With the classical play Lysistrata as its inspiration, Chi-Raq’s satirical soul often makes for an uncomfortably gripping experience. The film doesn’t mock or minimize the reality of Chicago’s violence — it does a lot in terms of exploring the various elements that got us here while also pointing a damning finger at everyone from insurance companies to politicians. It’s inspirations also play heavily into the direct approach; the characters speak heavily in rhyme and the violence on-screen is minimal. The “Greek chorus” of the movie, as it were, is the affable Dolmedes, as played by Samuel L. Jackson. Like a street savvy preacher — or a pimp with a heart of gold — Dolmedes gives the audience context and enlightment as to the goings-on around the South Side and Jackson plays him with just the right amount of humor and wisdom.

Lee isn’t known for his subtlety and Chi-Raq doesn’t subdue its messages. The film attacks the socio-economic indifference that resulted in inner city blight, the racism that fueled that indifference and the bangers who are now soldiers in a war that was created for them but not by them. Much of the film’s sermonizing comes, not surprisingly, from John Cusack as Father Corridan, who is based on Pfleger. In eulogizing a slain child, Corridan references things like the prison industrial complex and gun laws; and he later talks to Lysistrata and her cohorts about the Charleston shooting as it relates to historical racism. The other half of the film’s moral core is Miss Helen, a neighborhood matriarch played by Angela Bassett who serves as counsel for Lysistrata and the community’s conscience.


But the film’s heart and soul is Teyonah Parris. After first gaining notice as Dawn on Mad Men and in Dear White People last year, the actress really comes to the fore in Chi-Raq. As Lysistrata, she commands the screen in a way that evokes Pam Grier (and a younger Bassett) and shows that she’s as adept tackling broad comedy as she is with melodrama. Lee’s track record with female leads in spotty (to be kind) but Parris as Lysistrata never feels like an exploitative character and a lot of the credit should go to the actress.
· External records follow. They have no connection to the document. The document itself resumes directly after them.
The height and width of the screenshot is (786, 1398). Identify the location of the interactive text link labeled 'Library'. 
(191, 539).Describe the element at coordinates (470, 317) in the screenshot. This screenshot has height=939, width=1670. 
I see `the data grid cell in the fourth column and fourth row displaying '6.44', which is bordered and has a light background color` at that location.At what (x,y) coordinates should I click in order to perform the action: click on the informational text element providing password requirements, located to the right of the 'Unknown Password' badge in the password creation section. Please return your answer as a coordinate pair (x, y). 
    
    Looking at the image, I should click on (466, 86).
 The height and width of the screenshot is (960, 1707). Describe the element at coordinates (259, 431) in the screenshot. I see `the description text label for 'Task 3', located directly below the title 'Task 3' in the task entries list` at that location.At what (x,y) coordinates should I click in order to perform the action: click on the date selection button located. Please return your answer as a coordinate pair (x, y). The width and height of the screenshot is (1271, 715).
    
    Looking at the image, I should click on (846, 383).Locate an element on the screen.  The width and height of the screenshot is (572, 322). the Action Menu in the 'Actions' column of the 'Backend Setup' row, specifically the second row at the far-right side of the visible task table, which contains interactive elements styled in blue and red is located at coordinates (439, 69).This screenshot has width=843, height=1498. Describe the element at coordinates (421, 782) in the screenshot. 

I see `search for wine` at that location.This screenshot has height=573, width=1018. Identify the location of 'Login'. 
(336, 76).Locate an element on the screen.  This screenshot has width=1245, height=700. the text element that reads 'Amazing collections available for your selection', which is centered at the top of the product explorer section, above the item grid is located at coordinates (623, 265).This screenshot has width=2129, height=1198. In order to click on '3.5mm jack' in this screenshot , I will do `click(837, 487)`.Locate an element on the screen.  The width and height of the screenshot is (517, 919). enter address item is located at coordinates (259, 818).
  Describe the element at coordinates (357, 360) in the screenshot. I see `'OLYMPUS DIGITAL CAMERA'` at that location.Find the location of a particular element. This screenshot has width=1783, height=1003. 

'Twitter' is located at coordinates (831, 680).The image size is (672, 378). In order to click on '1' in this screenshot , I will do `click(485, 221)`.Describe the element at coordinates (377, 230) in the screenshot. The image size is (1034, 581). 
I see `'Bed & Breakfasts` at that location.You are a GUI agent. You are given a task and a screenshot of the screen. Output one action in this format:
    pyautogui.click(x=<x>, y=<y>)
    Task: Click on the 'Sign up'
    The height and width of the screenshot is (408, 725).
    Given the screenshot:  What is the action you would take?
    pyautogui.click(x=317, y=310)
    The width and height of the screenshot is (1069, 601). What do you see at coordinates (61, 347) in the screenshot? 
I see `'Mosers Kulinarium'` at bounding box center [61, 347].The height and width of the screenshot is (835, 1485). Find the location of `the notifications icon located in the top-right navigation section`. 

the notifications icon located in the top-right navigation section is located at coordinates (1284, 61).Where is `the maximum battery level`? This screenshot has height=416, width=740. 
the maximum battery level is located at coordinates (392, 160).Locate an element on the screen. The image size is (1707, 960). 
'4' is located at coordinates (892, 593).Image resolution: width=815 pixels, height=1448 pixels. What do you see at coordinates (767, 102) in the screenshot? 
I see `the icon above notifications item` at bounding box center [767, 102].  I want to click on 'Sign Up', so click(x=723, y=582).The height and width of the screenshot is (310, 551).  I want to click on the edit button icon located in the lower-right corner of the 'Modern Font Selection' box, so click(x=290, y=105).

There may be bigger names in the cast but this feels like her movie.

As Demetrius, Cannon does well in scenes where he has to do more with less. He shows himself to be a capable actor in the movie’s most subdued moments, like when he’s discussing his father or talking to a wheelchair-bound former gangbanger about how futile this whole conflict really is. It’s easy to dismiss Cannon as a goofball lightweight, but the guy has real talent and dramatic chops—even in the movie’s more intense scenes.

There are obvious misfires. A scene in which Lysistrata seduces a racist horndog general (David Patrick Kelly) into giving her access to an armory stops the film dead in its tracks for a jarringly unfunny segment involving dry-humping a Civil War cannon; and Jennifer Hudson’s Irene character is too under-developed to ever register as more than a symbolic plot device. This is unfortunate because Irene represents the pain of so many who have lost loved ones as bystanders to senseless violence, but Lee doesn’t give the Oscar winner enough screen time for the audience to connect with her or care about how she’s coping with the loss of her young daughter. It does the film a disservice and indicates that Parris’ sex strike and Cannon’s inner turmoil are more of a priority for the storyteller than this mother’s pain, but it isn’t a fatal flaw.

Chi-Raq makes up for what it lacks in character with an overabundance of spirit. This is an energetic film, pulsating with music and rhythm — from Lysistrata’s triumphant strut through her neighborhood to the often-rhyming dialogue. The movie sits in an uncomfortable space — presenting a harsh reality in a setting that isn’t altogether realistic — but the satire affords the viewer the luxury of cringe-laughing one second and pondering the severity of what’s at stake in the next. In that respect, Spike Lee has made his most affecting movie in years. Whether or not this is the film that Chicago wanted or needed remains to be seen.